[Rows from a dataset]

□ □ □

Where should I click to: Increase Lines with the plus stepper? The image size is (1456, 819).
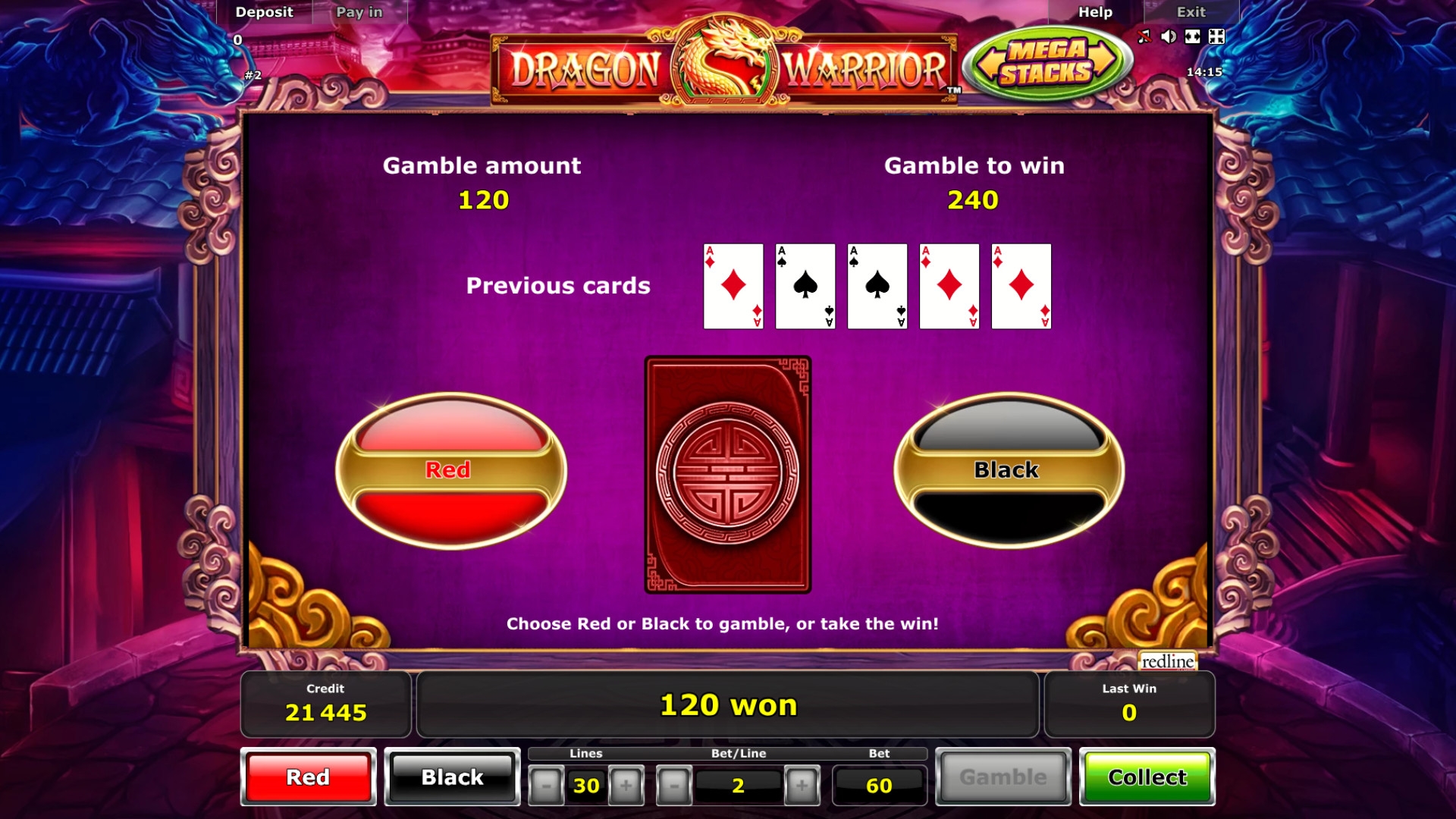coord(626,786)
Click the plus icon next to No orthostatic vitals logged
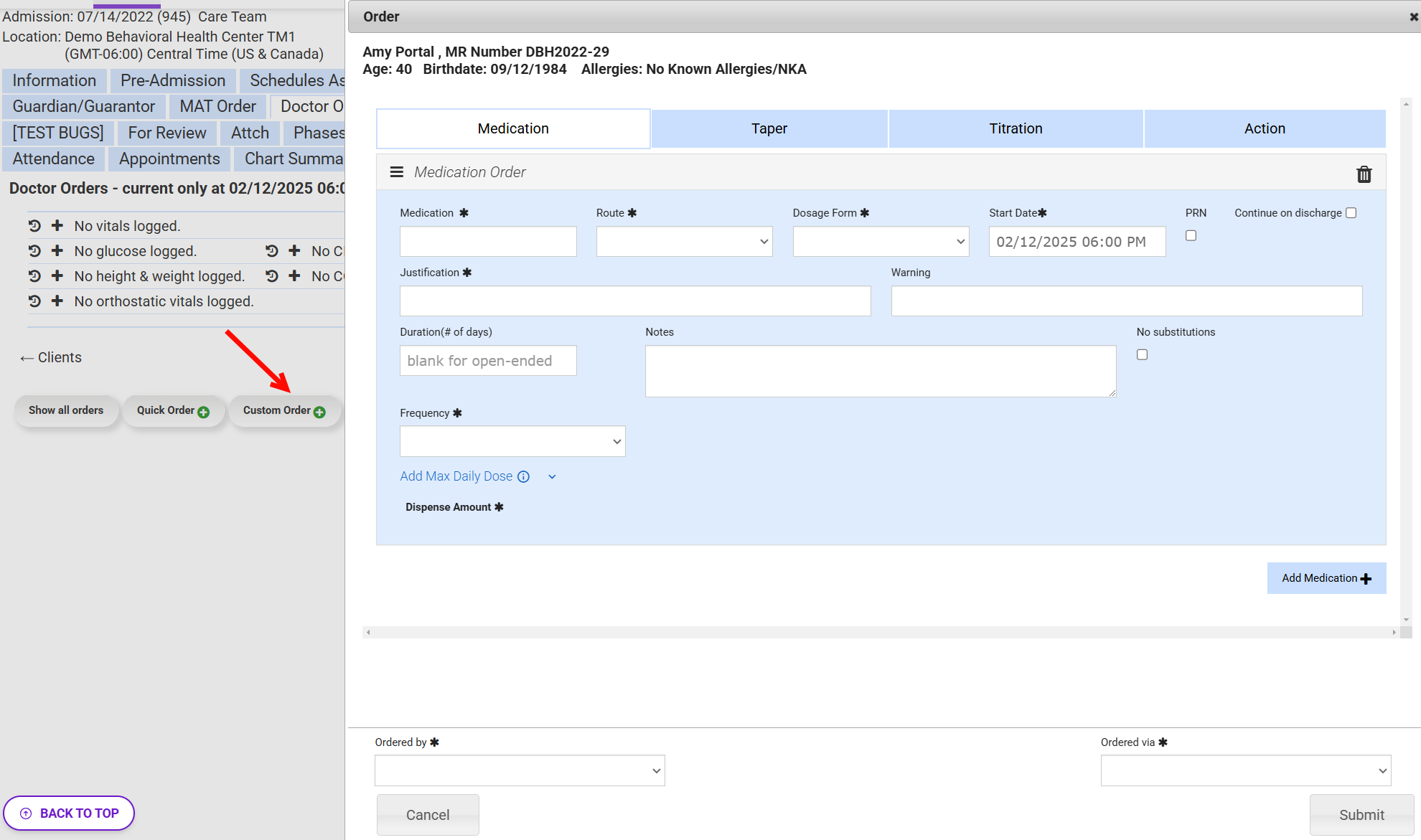 click(x=57, y=301)
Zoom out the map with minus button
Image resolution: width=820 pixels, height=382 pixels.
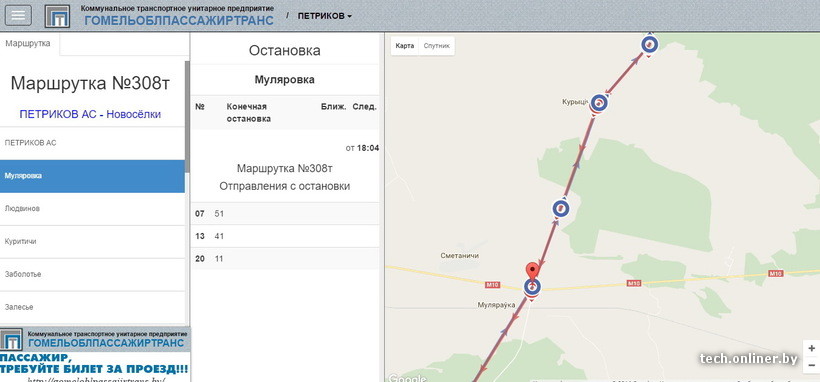click(x=811, y=365)
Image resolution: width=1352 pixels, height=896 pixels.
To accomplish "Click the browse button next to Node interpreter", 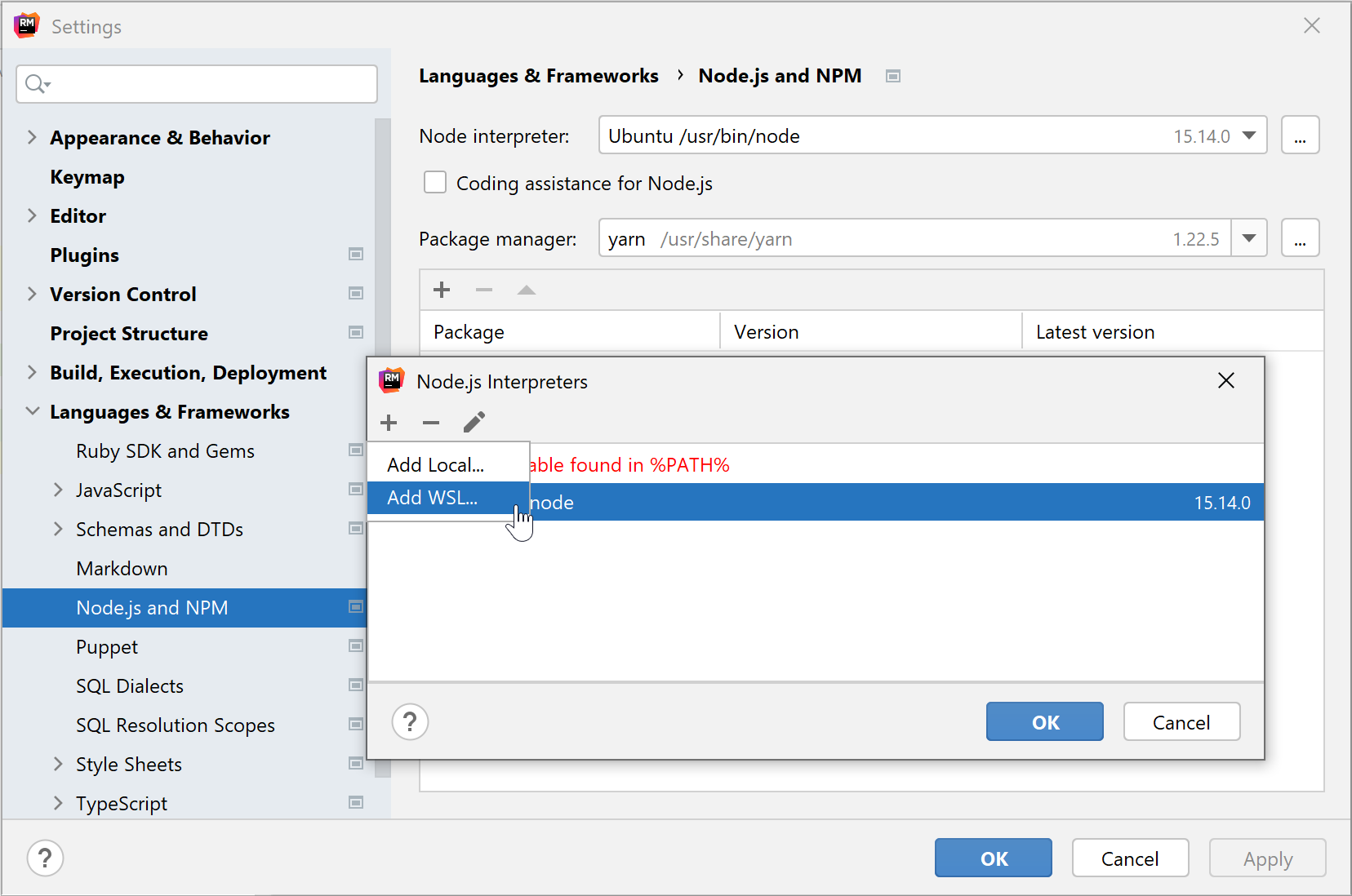I will tap(1300, 135).
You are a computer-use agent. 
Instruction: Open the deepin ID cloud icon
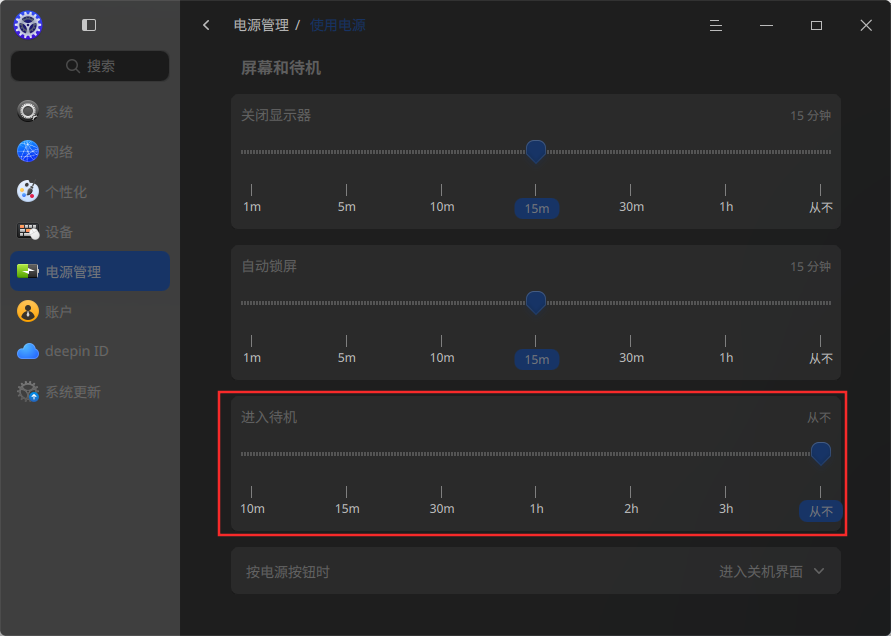(27, 351)
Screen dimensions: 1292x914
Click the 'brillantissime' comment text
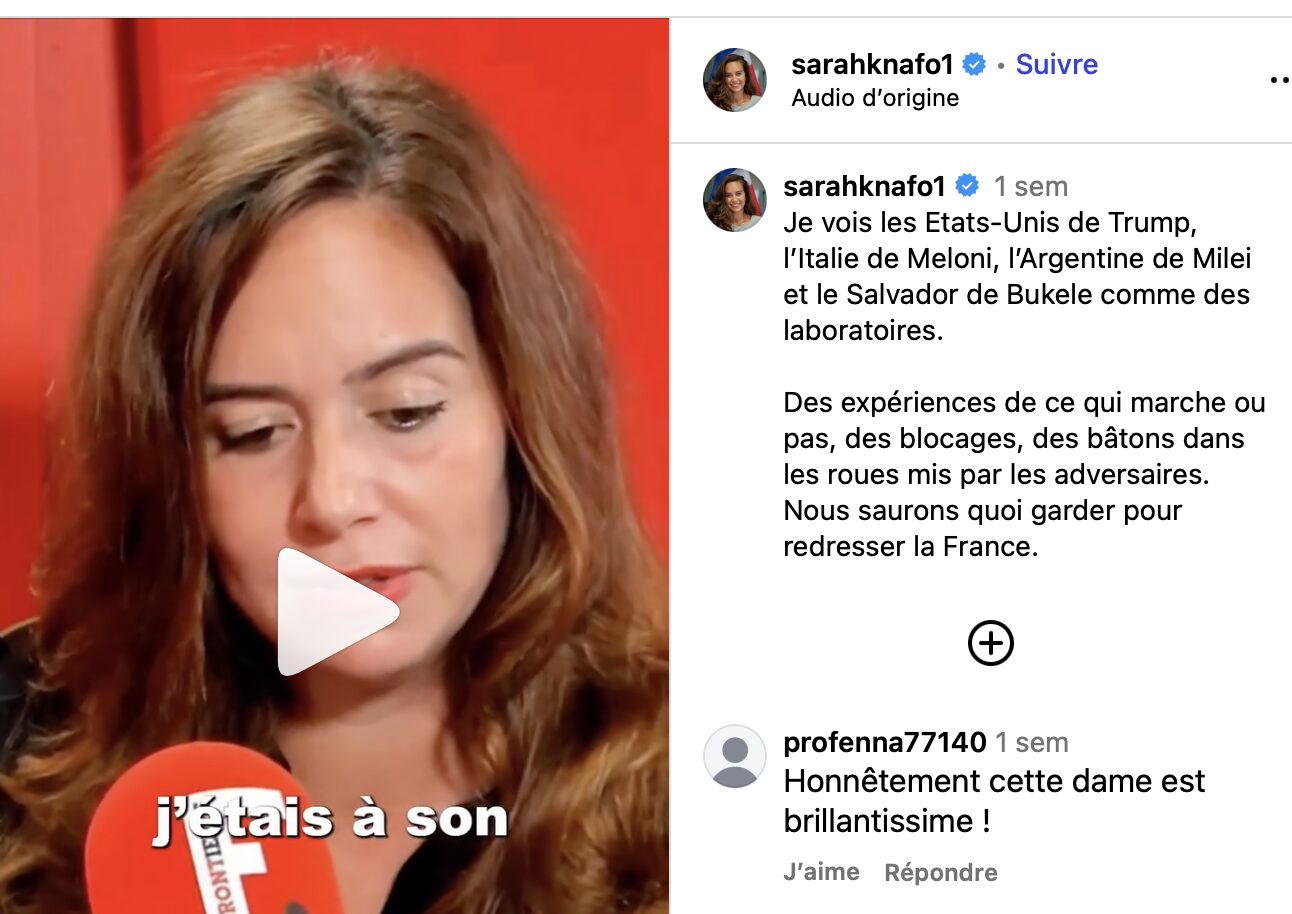[995, 800]
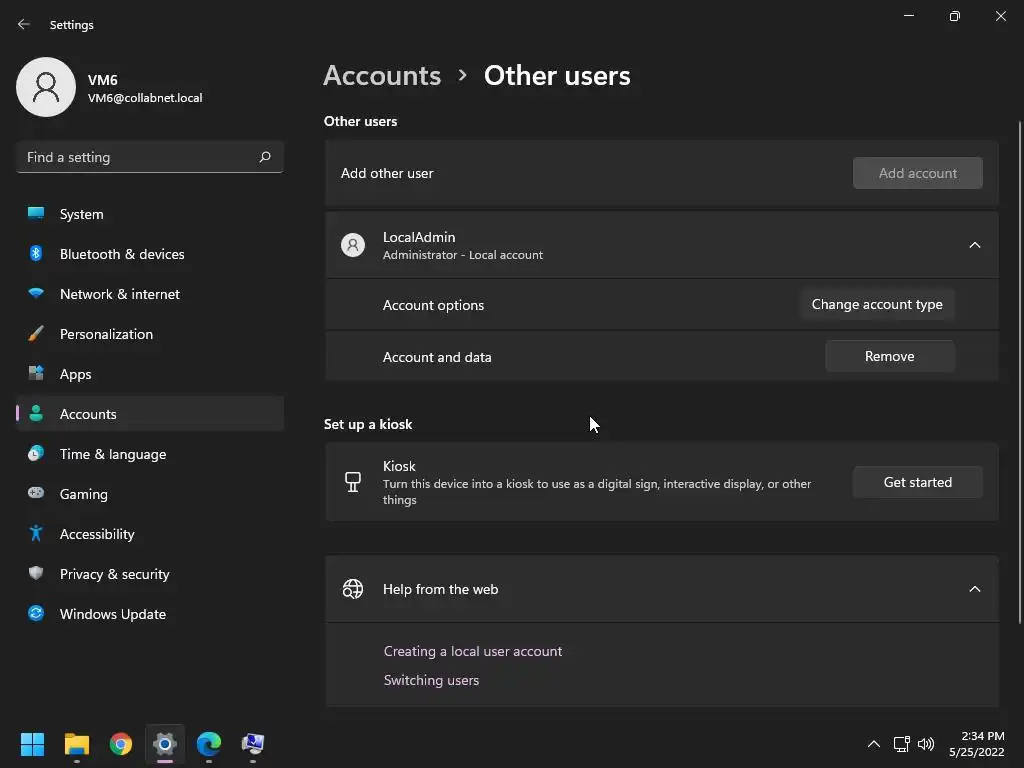
Task: Open Creating a local user account link
Action: [473, 651]
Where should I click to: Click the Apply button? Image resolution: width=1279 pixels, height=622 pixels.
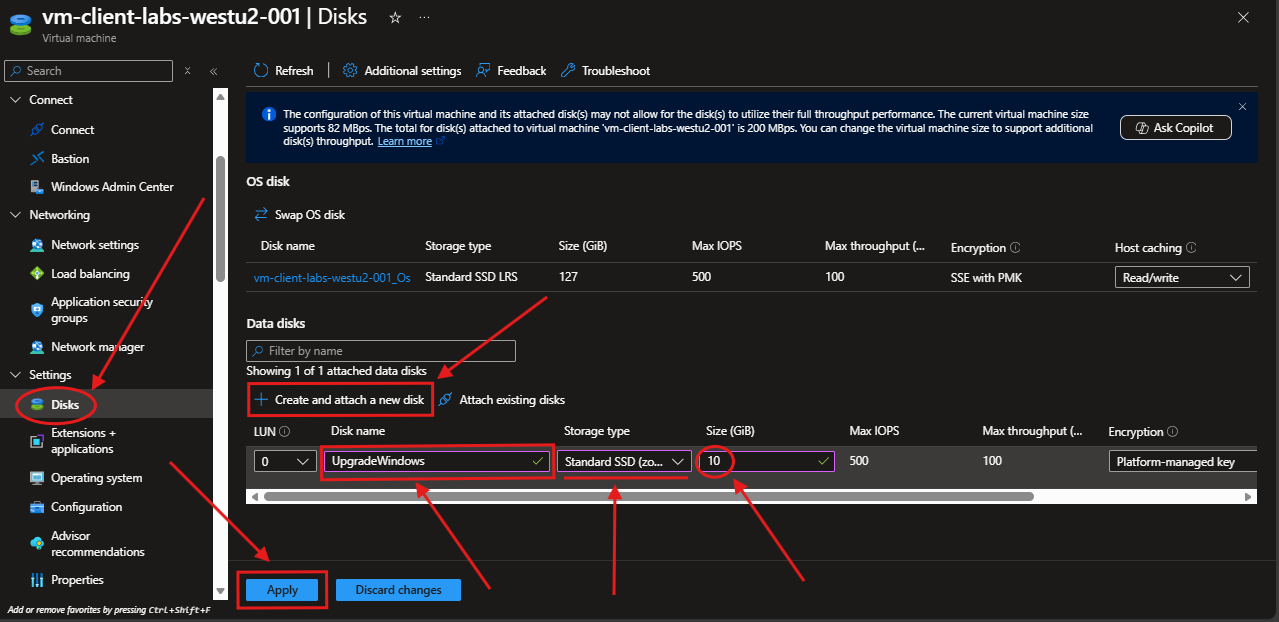(x=282, y=590)
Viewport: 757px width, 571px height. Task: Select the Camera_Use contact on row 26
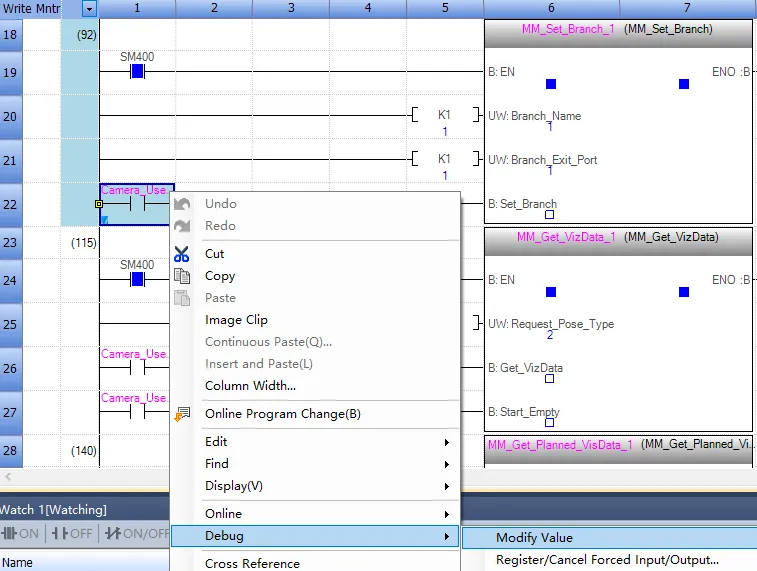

□ □ □

WHAT THE TASK ASKS. Could you copy out the entries word for word, beginning at the line that has "Screen dimensions: 1292x914" and continuing through the end of the entries? Leave the pictures out of your output.

SOLVED PROBLEM.
Screen dimensions: 1292x914
Click the 'brillantissime' comment text
[995, 800]
Task: Open Creating a local user account link
Action: [473, 651]
Where should I click to: Click the Apply button? Image resolution: width=1279 pixels, height=622 pixels.
(x=282, y=590)
Viewport: 757px width, 571px height. Task: Select the Camera_Use contact on row 26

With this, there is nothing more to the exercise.